The limitation of the present study is that the effect of menstrual cycle was not addressed although number of females exceeded that of males. This issue deserves further detailed analysis, since Hrboticky et al., 1989 reported fluctuation of plasma and urine content of KYN during menstrual period in women orally administered with tryptophan. Interestingly, KYN level was lower in follicular than in luteal phase48. This does not correlate to the finding that estrogen(s) increased indoleamine 2,3-dioxygenase and inhibited kynurenine aminotransferases49,50.

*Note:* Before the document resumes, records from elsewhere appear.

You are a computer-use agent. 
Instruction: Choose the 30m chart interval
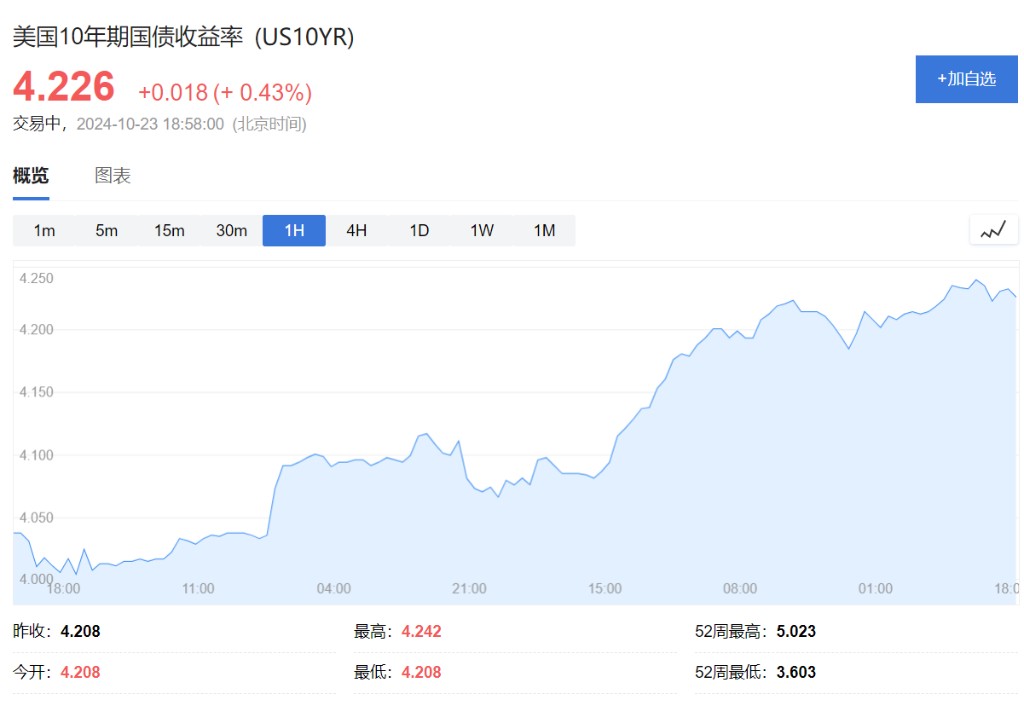231,231
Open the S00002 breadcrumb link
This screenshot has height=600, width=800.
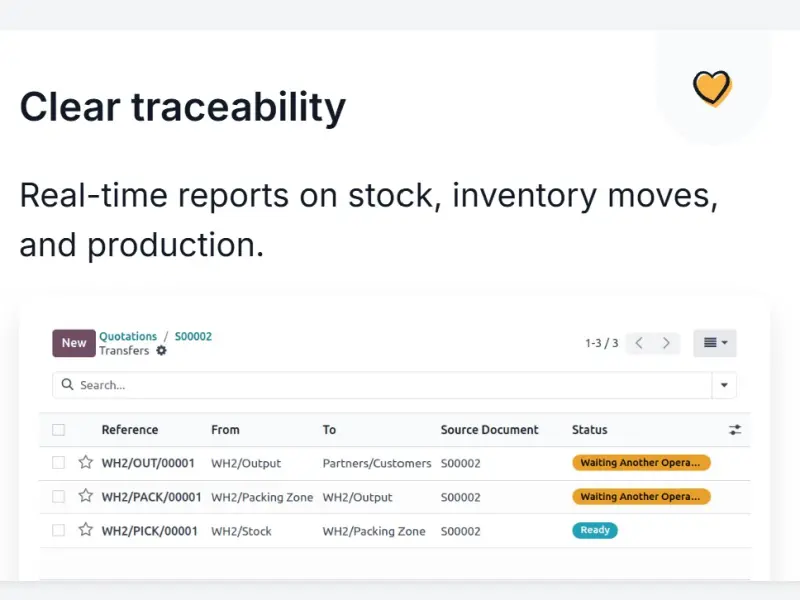click(x=193, y=336)
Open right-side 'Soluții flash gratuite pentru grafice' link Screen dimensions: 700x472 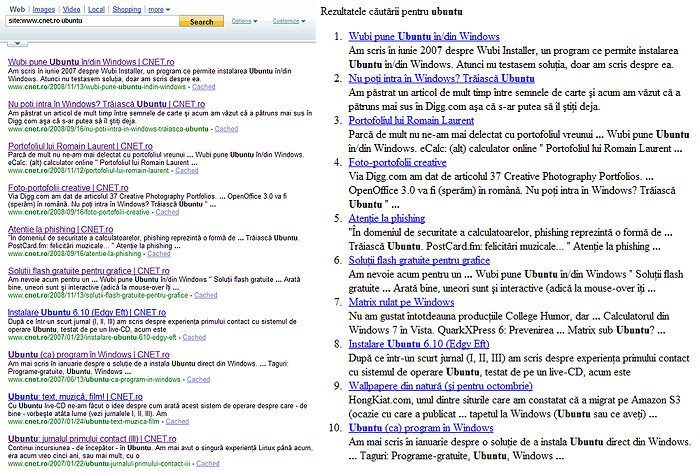point(419,260)
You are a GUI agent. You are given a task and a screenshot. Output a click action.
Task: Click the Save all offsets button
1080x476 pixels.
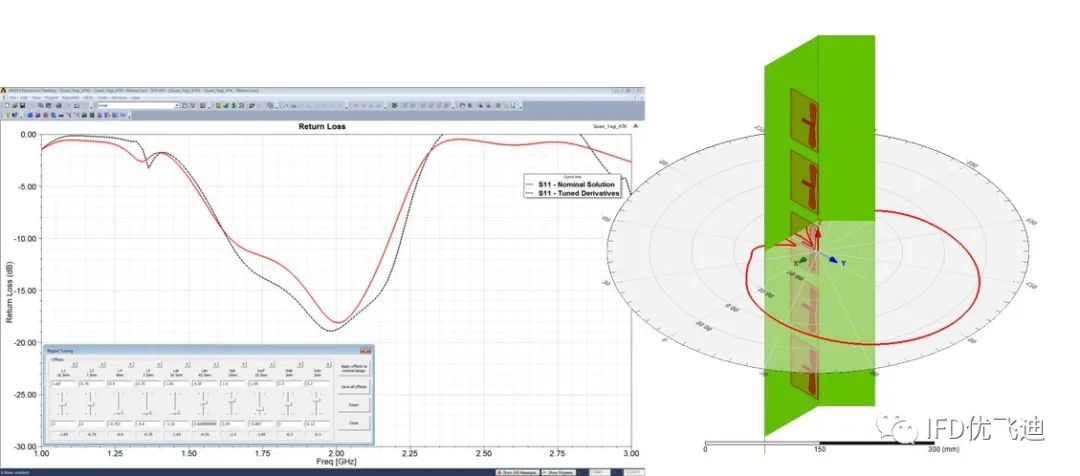pyautogui.click(x=354, y=386)
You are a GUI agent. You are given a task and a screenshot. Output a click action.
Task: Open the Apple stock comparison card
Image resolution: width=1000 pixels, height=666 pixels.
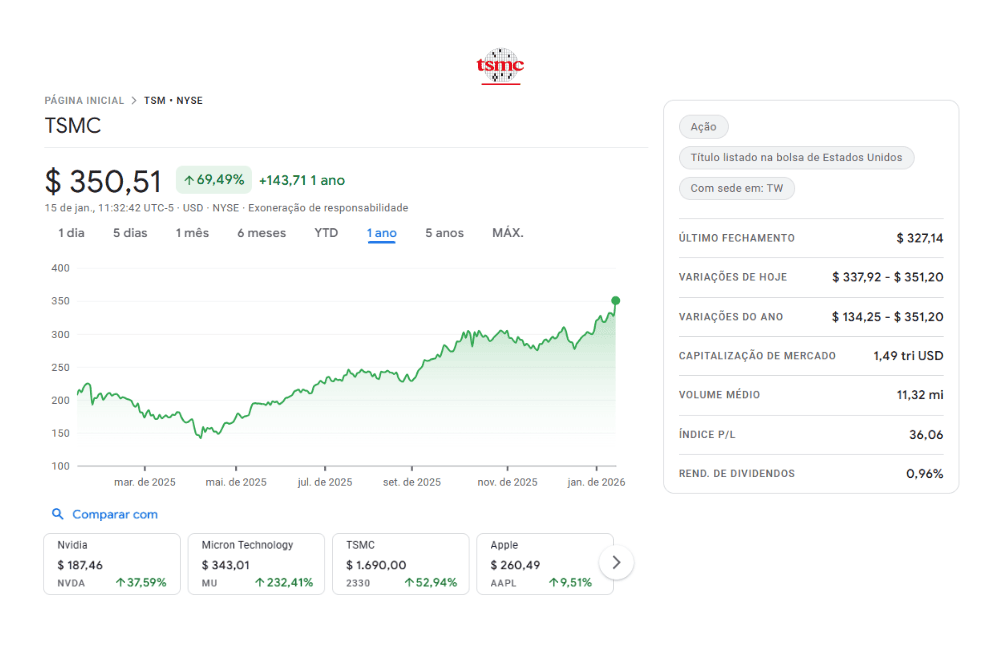(544, 564)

The another limitation is the absence of a control group and lack of direct correlation between the amount of analyzed compounds in sweat and blood. The control group was not structured. Instead content of tryptophan and kynurenines was individually defined for each participant before the start of exercise cycle and all subsequent measurements were compared to values obtained on day 1. Finally, it should be stressed that our results correlate with data obtained in blood samples by other researchers6,34,40,41,42,43,47 (Table 2). Evidence is provided that substantial changes in KYN and KYNA content in sweat recorded on day 14 declined or disappeared on day 28 of the exercises. The reason for the dynamics of this phenomenon is not known. It is noteworthy that Millischer et al., 2017, reported unchanged plasma content of KYN and KYNA measured within 1 week after termination of training lasting for 12-weeks. Unfortunately, in this study the content of kynurenines was not determined during the exercises51. Certainly, this issue seems to be important because the obtained results may indicate the need for modification of the length, intensity, or set of exercises. It is believed that the use of devices enabling comfortable, non-invasive sweat collection and methods of adequate measurement of kynurenines in secrete can allow easy control and adjustment of rehabilitation processes to individual patient needs.

Conclusions and practical implications

  • TRP, KYN and KYNA is present in detectable amounts in human sweat.

  • A two-week cycle of physical exercise decreased the KYN and increased KYNA content in sweat.

  • Analysis of the KYN and KYNA sweat content can be considered a useful non-invasive method for monitoring the kynurenine pathway activity during physical training and rehabilitation.